Implementing drastic policy changes without regard for democratic process is, however, the new norm in the Modi government. For instance, in a surprise announcement in 2016, the government abruptly suspended the use of major cash currency. This demonetization broke the back of the Indian economy overnight, with catastrophic results: National GDP growth fell by 13 percent, with the poor bearing the brunt.
This government has already shown a willingness to unilaterally enact sweeping policy changes that expose its most vulnerable people to potential disaster — an approach to governing that is as arrogant as it is cavalier. It isn't an approach designed to engender trust among its constituents.
The BJP's increasingly authoritarian bent is blatantly on display in how it has reacted to the largely peaceful farmer protests. The police beat protesters while they slept on the streets, and right-wing nationalists have used violence to disrupt protest sites. The government suspended internet access for millions of people, and it has cut off electricity and bathroom access for protest camps. Journalists like Mandeep Punia are being picked up and detained. Protestors like Nodeep Kaur are reported to have been tortured and sexually assaulted in jail. National media outlets — many of which have close ties to the government and are owned by the corporations that control so much else in the economy — do little to shine light on these activities.

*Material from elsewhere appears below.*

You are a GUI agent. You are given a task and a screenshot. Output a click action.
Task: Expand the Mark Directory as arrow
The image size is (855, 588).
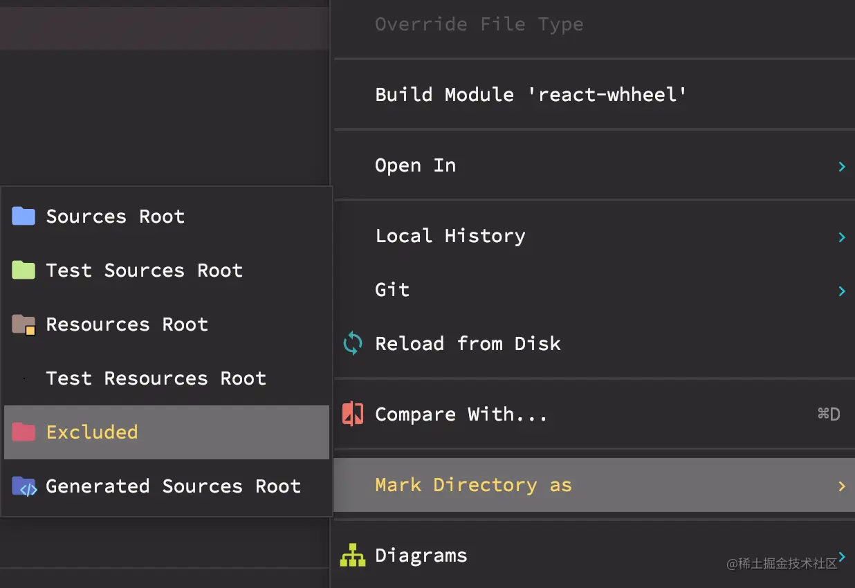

Why weren't provisions built into the laws that would have left farmers feeling protected, thereby paving a middle path that could satisfy all sides?
Even Twitter has bowed to government pressure by suspending the accounts of journalists, protesters, sympathizers and opposition politicians; while some of these accounts were later restored, Twitter permanently suspended 500 accounts just last week after facing threats from the Modi government. The violent and sexualized threats against Rihanna, Greta Thunberg and Meena Harris for their online statements of support for the farmers reflect a pattern that emerges any time Modi's government is challenged.
The government wants farmers to trust in its benevolence when it designs laws without their input to supposedly benefit them, but it undermines this trust by repressing their dissent to those laws with indifferent cruelty.
There's no doubt that improving farmers' economic fortunes requires liberalizing the agricultural sector and allowing the free market to play more of a central role. But changing how the entirety of Indian agriculture is organized must be done thoughtfully and democratically — and in a way that recognizes that the supply side of the market is made up of human beings.